| WORK TASK 1 |
Retype the part of the marriage equality article from "Following the UK" up to and including "Equality Bill into the Senate.".
| WORK TASK 2 |
List every number written in digits in the marriage equality article.

| EXTRACT |
Start of Block
To be equal or not to be?
Following the UK House of Commons passing a Bill allowing same sex marriage, it is being reported that the Greens have reintroduced their Marriage Equality Bill into the Senate.
The Greens’ LGBTI spokesperson, Senator Sarah Hanson-Young said “Australia is falling behind the rest of the world when it comes to marriage equality and I will now be reintroducing my bill into the Senate...I am reintroducing my marriage equality bill in an effort to bring about this essential reform because, in an election year, the Australian people have a chance to make their voices heard”.
The UK Bill passed by 400 votes to 175. It will now go to a committee for detailed examination starting next week. After that, it is predicted that it will pass the House of Commons. Britain already has civil partnerships between same-sex couples. The new law would allow marriage in civil ceremonies and in religious ceremonies if a church allows it. Australia moved to recognise civil partnerships between same-sex de facto couples in 2008 via their same-sex law reform package which recognised same-sex de facto couples and their families in areas such as taxation, superannuation, social security and family assistance, the Pharmaceutical Benefits Scheme Safety Net and the Medicare Safety Net, aged care, veterans' entitlements, immigration, citizenship and child support and family law.
End of Block
| INFORMATION GIVEN |
Start of Block
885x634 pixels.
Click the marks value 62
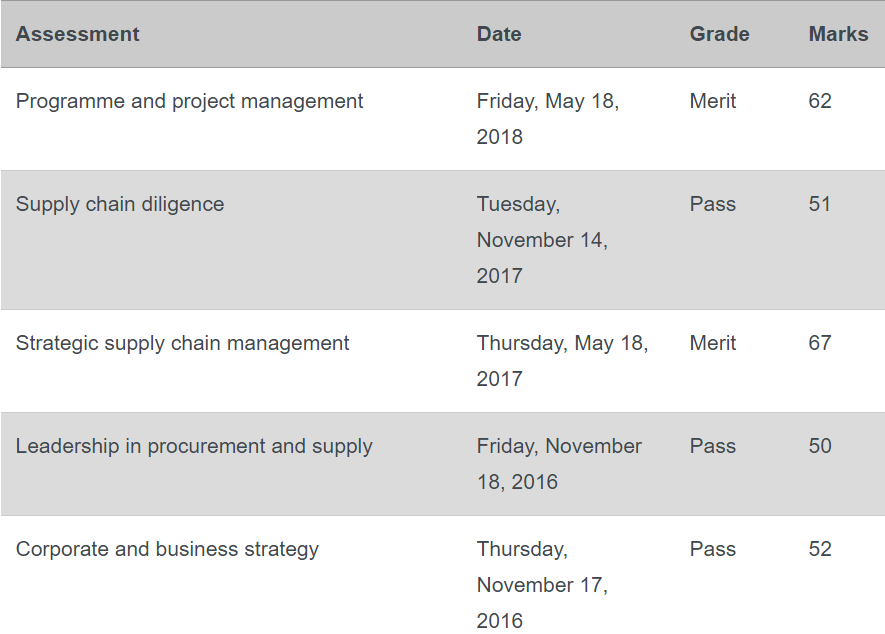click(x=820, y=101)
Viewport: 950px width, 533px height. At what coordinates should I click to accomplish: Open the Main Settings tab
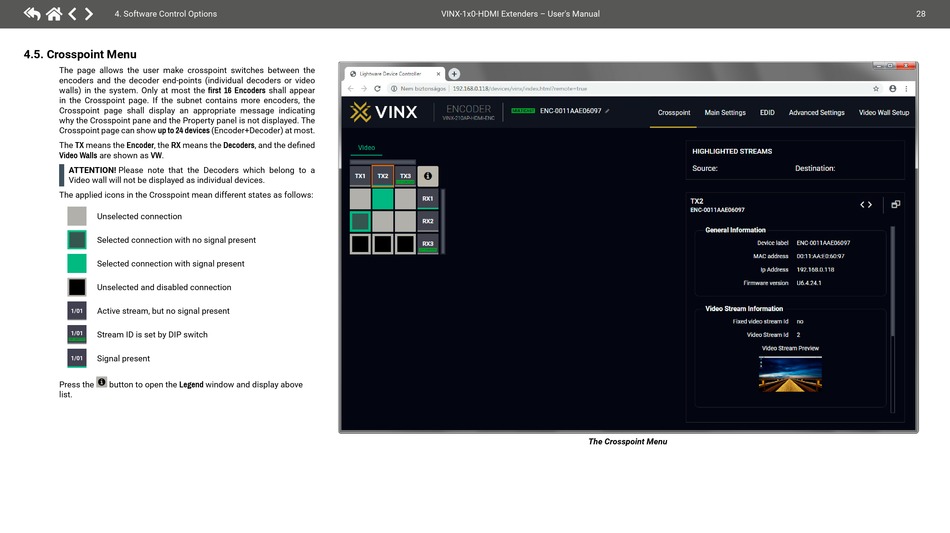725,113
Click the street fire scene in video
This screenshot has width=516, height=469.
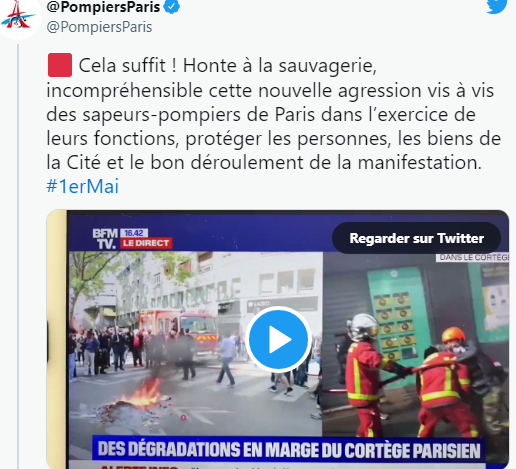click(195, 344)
End of Block
| RESPONSE AREA 1 |
Following the UK House of Commons passing a Bill allowing same sex marriage, it is being reported that the Greens have reintroduced their Marriage Equality Bill into the Senate.

| RESPONSE AREA 2 |
400, 175, 2008